In the summer of 2010, when she was 2-and-a-half, her seizures went out of control (she was having one every 30 seconds or so) and they had to put her in a coma. Then they operated to remove the part of her brain where the seizures were coming from. When they brought her out of the coma, she couldn't walk due to the atrophy in her legs from having been immobile for so long, but she was otherwise normal. But suddenly a few weeks later she stopped talking, and had mentally regressed to maybe a 6-month-old baby (we still have no idea why this happened; that mystery is a completely separate issue). Today she has very few seizures and is stable, but mentally 10-11 months old, still can't walk, and can only say a few words.

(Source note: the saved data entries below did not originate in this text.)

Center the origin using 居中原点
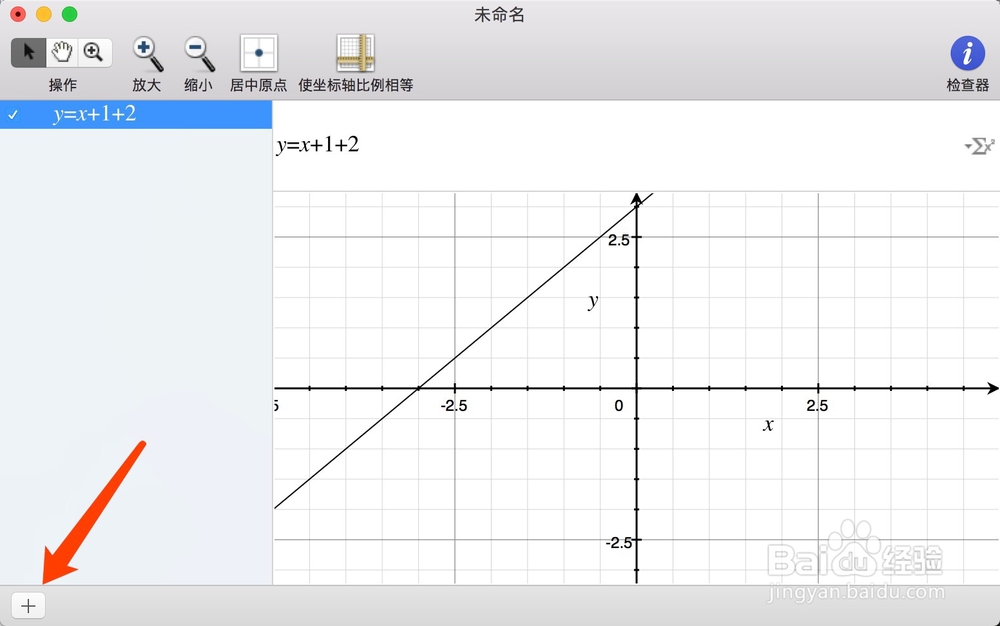This screenshot has width=1000, height=626. (x=258, y=52)
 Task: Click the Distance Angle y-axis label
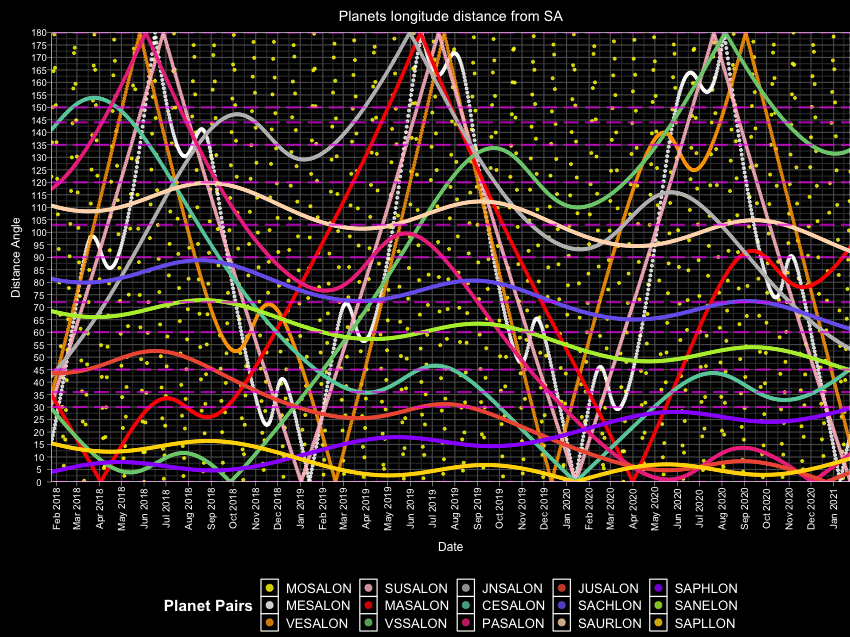[15, 257]
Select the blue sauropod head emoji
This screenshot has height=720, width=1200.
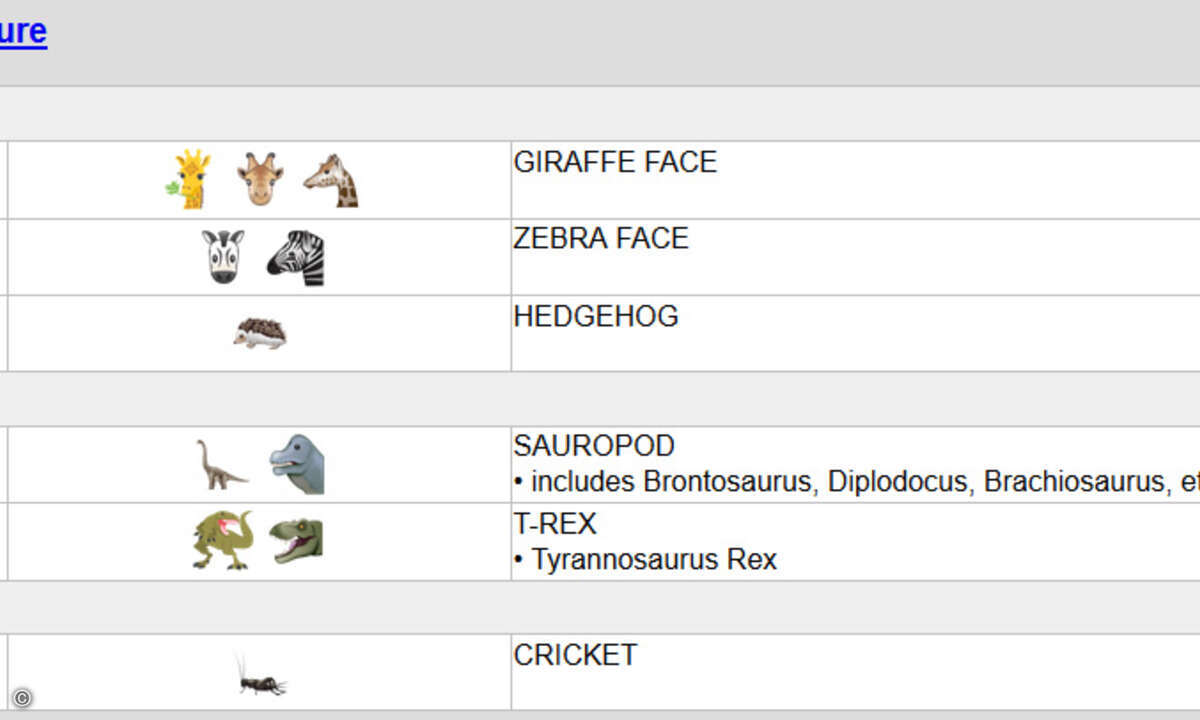297,464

During this entire time my ex has never been there. She doesn't care at all. She sees our daughter (who doesn't even recognize her) once every other week when she comes to pick up my child support checks, which still go to her parents' address (as well as the child support for her son from a previous relationship, who also lives with her parents) along with her paycheck and all of her mail. Her parents are the ones enabling this situation to continue, and they're too old and incapable to take care of a special needs child; they can't continue her physical therapy at home (if they could she would probably be walking by now) or do any of the things needed to facilitate her recovery.

My fiancé, on the other hand, is a wonderful mother and takes care of my daughter as though she were her own (my daughter even calls her 'mommy'- it's one of the few words she can say other than daddy, and she has NEVER called my ex that). We want so badly to have full custody of my daughter. My lawyer is in the process of filing a petition to have the custody arrangement changed, and I'm meeting with the Department of Children and Families in a few days to report my ex's lack of contact with our daughter and that she's basically stealing child support. But my lawyer says that, despite our mountain of evidence, it could still go either way because all it would take is a sympathetic judge or DCF agent that wants to give my ex another chance at being a parent (even though she neglects both of her kids). FL courts are very biased toward the moms.

What do I do? Are there any advocacy groups I can contact? Additional evidence I might need? My fiancé and I are terrified of losing our daughter.

To sum it up: I'm trying to get custody of my mentally and physically disabled daughter, who is in the custody of my deadbeat, defrauding ex but actually lives with her (the ex's) parents. I have a lawyer but he says this may not be the open-and-shut case it seems because the courts in FL are very biased toward the mom. What else can I do?